ABC_PrimaryData_Greattit.csv
ABC_PrimaryData_Bluetit.csv

Meta data

All data owners should also provide meta-data about their population(s) in an .xslx file with the format X_MetaData.xlsx, where X is the data owner code.

Archive meta data

The folder of each data owner will also include an archive meta data .txt file (the archiving process is explained in more detail below). This file will be in the format X_ArchiveMetaData.txt, where X is the data owner code.

Additional files

The data owner may provide other files (e.g. field work protocols, relevant papers). The possible types of files here is unrestricted, to the naming convention must be more flexible. Files can contain any information and be of any file type; however all files should start with the data owner code. For example, the field protocol for data owner ABC may be stored as:

ABC_FieldProtocol.docx

Pipelines

Code of all pipelines is stored in the /R folder of the pipelines repository. Every pipeline file should follow the naming convention format_X.R, where X is the data owner code. More details on the structure of pipeline code can be found below.

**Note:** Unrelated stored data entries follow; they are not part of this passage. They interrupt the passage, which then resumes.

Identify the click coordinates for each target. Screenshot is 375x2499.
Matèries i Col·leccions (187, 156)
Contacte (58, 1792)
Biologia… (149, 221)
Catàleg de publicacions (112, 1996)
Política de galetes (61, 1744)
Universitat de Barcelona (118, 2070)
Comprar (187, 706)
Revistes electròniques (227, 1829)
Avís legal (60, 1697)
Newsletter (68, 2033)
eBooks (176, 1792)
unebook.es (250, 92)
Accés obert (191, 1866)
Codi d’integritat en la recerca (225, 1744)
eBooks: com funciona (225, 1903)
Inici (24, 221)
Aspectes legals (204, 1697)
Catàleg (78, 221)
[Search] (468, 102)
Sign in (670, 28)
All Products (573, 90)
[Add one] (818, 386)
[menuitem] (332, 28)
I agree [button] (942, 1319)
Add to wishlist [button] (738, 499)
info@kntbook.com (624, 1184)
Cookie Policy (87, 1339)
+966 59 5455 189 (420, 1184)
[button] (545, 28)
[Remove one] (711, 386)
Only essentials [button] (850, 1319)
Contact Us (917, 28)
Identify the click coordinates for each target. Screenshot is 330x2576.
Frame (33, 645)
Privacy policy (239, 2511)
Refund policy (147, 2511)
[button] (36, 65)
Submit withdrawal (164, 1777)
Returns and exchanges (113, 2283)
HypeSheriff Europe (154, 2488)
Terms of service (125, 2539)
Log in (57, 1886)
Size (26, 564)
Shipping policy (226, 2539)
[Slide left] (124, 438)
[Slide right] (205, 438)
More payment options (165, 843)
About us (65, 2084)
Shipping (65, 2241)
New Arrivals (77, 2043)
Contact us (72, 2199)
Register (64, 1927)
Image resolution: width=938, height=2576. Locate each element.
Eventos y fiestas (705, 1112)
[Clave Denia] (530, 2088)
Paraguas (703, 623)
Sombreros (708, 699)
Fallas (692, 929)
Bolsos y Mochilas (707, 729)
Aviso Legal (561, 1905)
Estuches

Below we describe the workflow that any developer should follow when building a new pipeline.

Before starting

  • Contact the data owner and let them know you have started to work on their data. At this point, it is usually helpful to ask about any changes or additions that may have been made to the primary data since it was first included in the SPI-Birds database.

  • Update the SPI-Birds Google Sheet and list the pipeline as 'in progress'.

Create a new branch

  • Pull the newest version of the master branch (git pull).

  • Create a new branch from the master where you will build your pipeline (git checkout -b new_branch_name). Make sure the branch name is clear and concise.

  • As you work, you should stage (git add format_X.R) and commit (git commit -m 'commit header' -m 'commit details') your work regularly.

Note Commits should ideally be distinct blocks of changes with a concise header and detailed description. See some commit best practices here.

  • To make commits more easily readable/searchable you should include an emoji at the start of each commit message following these dev guidelines. For example, if you find some typos in the code your commit would be ':pencil2: Fix typo in format_XXX() function'.

  • When you have finished working for a day, push your branch to the remote (git push -u origin new_branch_name the first time; git push afterwards).

Build the pipeline

  • In your new branch, create the new file format_X.R in the /R folder, where X is the data owner code.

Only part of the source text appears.